→ **Source text**:

——————————

Our special issue covers a wide range of topics related to collaborative innovation. These include, for example, dynamic capabilities enabling successful collaborative innovation, communication processes between stakeholders in an open innovation platform, network orchestration in collaborative innovation settings, the role of external knowledge sources and intra-organizational collaboration as determinants of innovation. The broad spectrum of research topics addressed by articles in this special issue reflects the complexity of collaborative innovation in the hospitality and tourism field. Further, the special issue addresses collaborative innovation at different levels (organization, destination, network, cluster and multi-level) and in relation to diverse contexts in tourism and hospitality, including hotel industry, heritage and festivals. Finally, it presents a global geographical coverage, with studies focusing on locations in Europe (Austria, Spain, Sweden and the UK), Asia (South Korea), Africa (Ghana) and the USA (North-America), and a diversity of qualitative and quantitative methods, including case studies, interviews, content analysis and surveys.

Alessandra Marasco, Marcella De Martino, Fabio Magnotti and Alfonso Morvillo provide a synthesis of the state of research on collaborative innovation in hospitality and tourism. Philip Alford and Yanqing Duan investigate the key factors affecting collaborative innovation in a destination management organization from a dynamic capability perspective. Namhyun Kim and Changsup Shim address the relationship among social capital, knowledge sharing, innovation and performance of small- and medium-sized enterprises in a tourism cluster. Dioni Elche, Pedro M. García-Villaverde and Angela Martínez-Pérez analyze the effects of inter-organizational relationships with core and peripheral partners on innovation in heritage tourism clusters at UNESCO World Heritage Cities in Spain. Raymond Adongo and Seongseop Kim examine the extent of collaboration and networking between local festival stakeholders by focusing on the different views of collaboration and networking among stakeholders.

——————————

→ **Data section**:
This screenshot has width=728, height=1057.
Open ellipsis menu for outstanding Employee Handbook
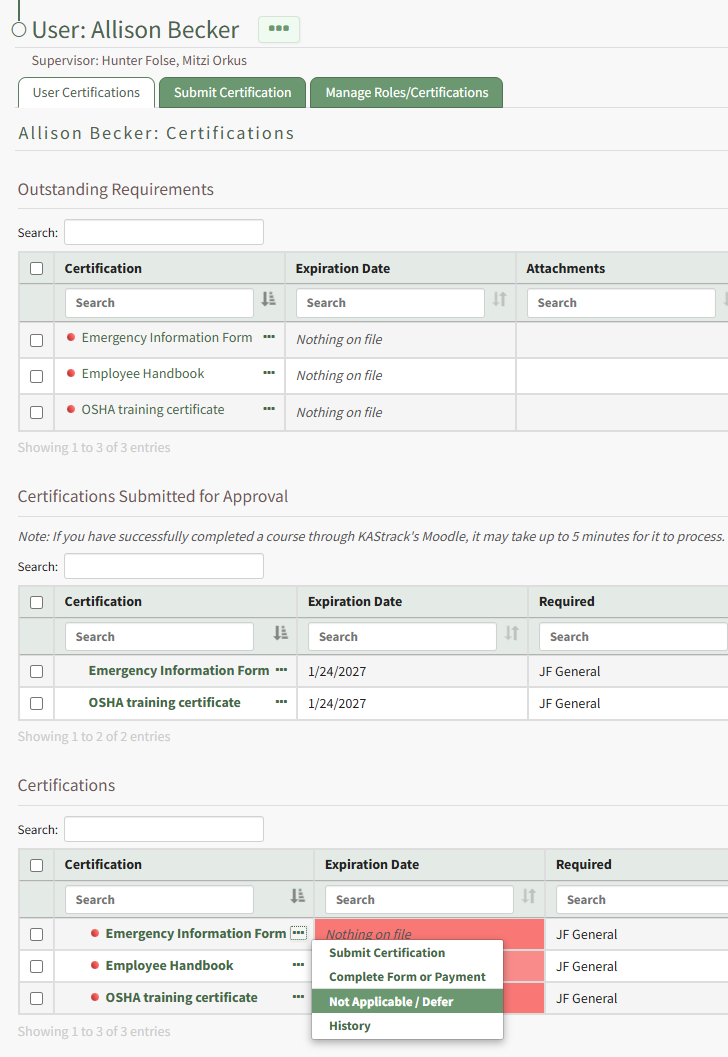(x=268, y=373)
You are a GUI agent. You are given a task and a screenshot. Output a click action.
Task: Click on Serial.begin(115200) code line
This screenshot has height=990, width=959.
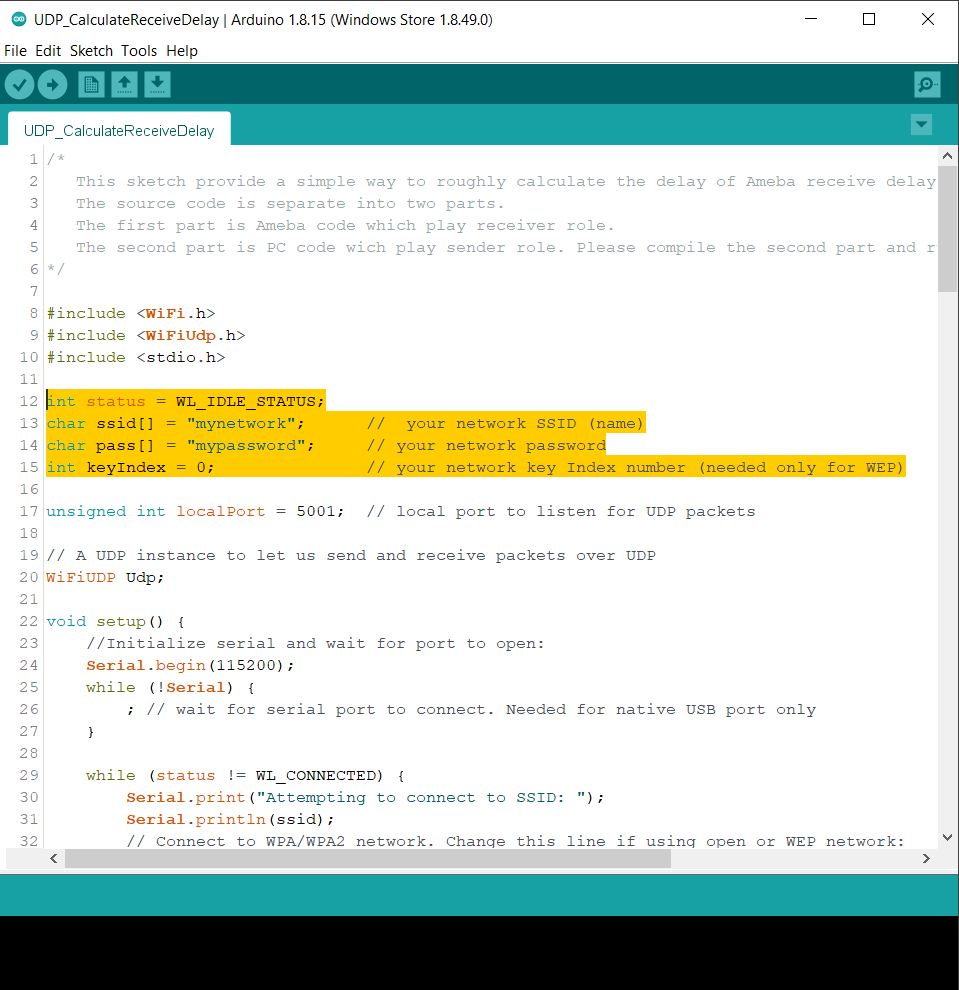[x=190, y=666]
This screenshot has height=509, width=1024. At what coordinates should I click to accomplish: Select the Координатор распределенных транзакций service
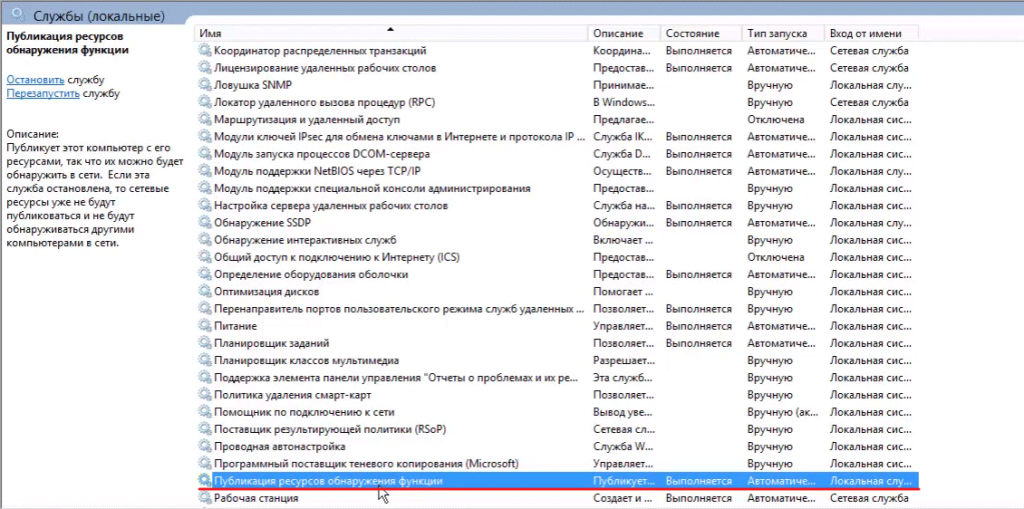click(320, 50)
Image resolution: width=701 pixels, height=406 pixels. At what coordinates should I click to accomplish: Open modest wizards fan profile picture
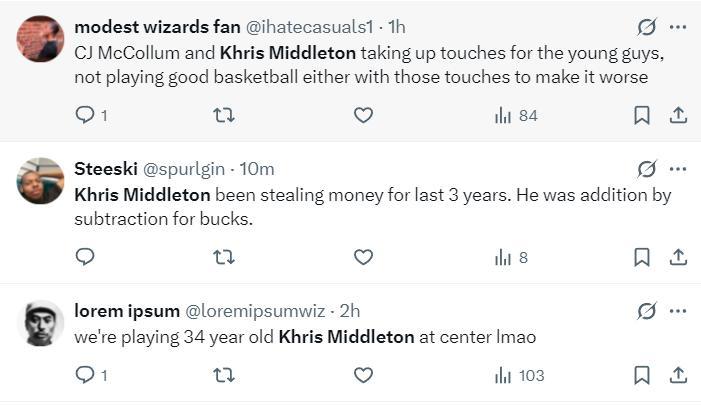tap(41, 39)
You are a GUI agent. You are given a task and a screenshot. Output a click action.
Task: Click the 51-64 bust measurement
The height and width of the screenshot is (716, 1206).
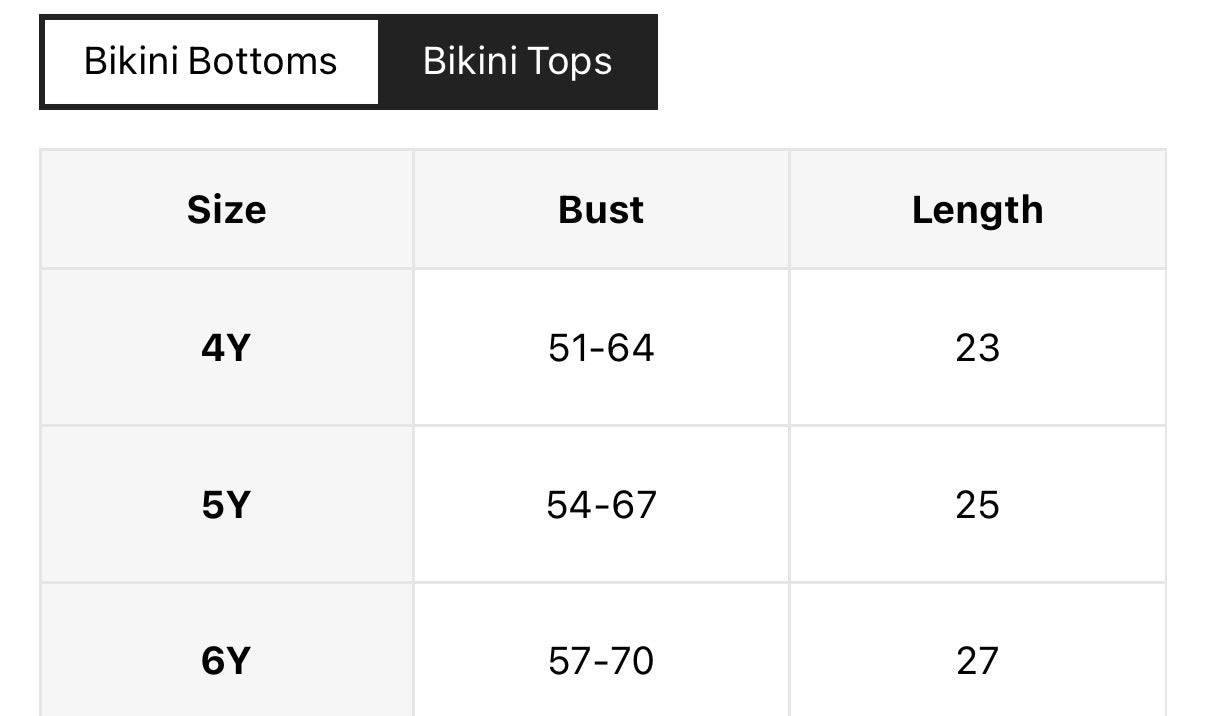pyautogui.click(x=601, y=348)
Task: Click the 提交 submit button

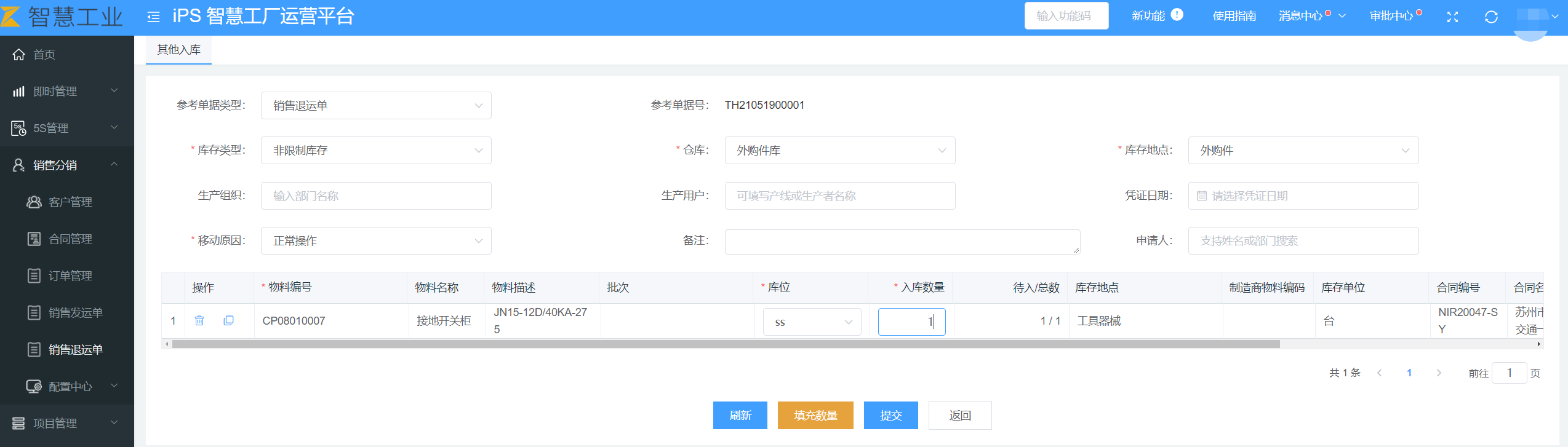Action: pos(890,416)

——————————

→ **What to do**:
a) Answer these questions using the special-issue overview above:
(i) Which Asian country is named among the locations the studies focus on?
(ii) Who investigates the key factors affecting collaborative innovation in a destination management organization?
(iii) Where are the heritage tourism clusters analyzed by Dioni Elche, Pedro M. García-Villaverde and Angela Martínez-Pérez located?
b) Write the next part of the special-issue overview, picking up after its final sentence.

→ **Answers by item number**:
a)
(i) South Korea
(ii) Philip Alford and Yanqing Duan
(iii) At UNESCO World Heritage Cities in Spain

b)
Wajda Wikhamn, John Armbrecht and Björn Remneland Wikhamn investigate how structural and organizational factors influence hotel’s likelihood of producing service/product, process, organizational and marketing innovations. Peter Schofield, Phil Crowther, Leo Jago, John Heeley and Scott Taylor contribute to theory concerning collaborative innovation through stakeholder engagement with reference to Glasgow City Marketing Bureau’s (GCMB) management strategies. Lidija Lalicic examines the communication processes between stakeholders who discuss, reach consensus and engage with user-generated ideas through an open innovation platform facilitated by destination management organization. Julia Nieves and Gonzalo Diaz-Meneses identify the role played by external knowledge sources and intra-organizational collaboration as determinants of innovation in hotel firms. They propose that local knowledge sources and intra-organizational collaboration determine the probability of producing incremental innovations, and that non-local knowledge sources determine the introduction of radical innovations. Finally, Pauline Milwood and Wesley Roehl elucidate the extent to which the theoretical framework of network orchestration can explain the system of relations underlying roles and behaviors of tourism actors in collaborative innovation settings.

We hope that this special issue can help stimulate further interest and research in this field. We greatly thank all authors and referees for their contributions.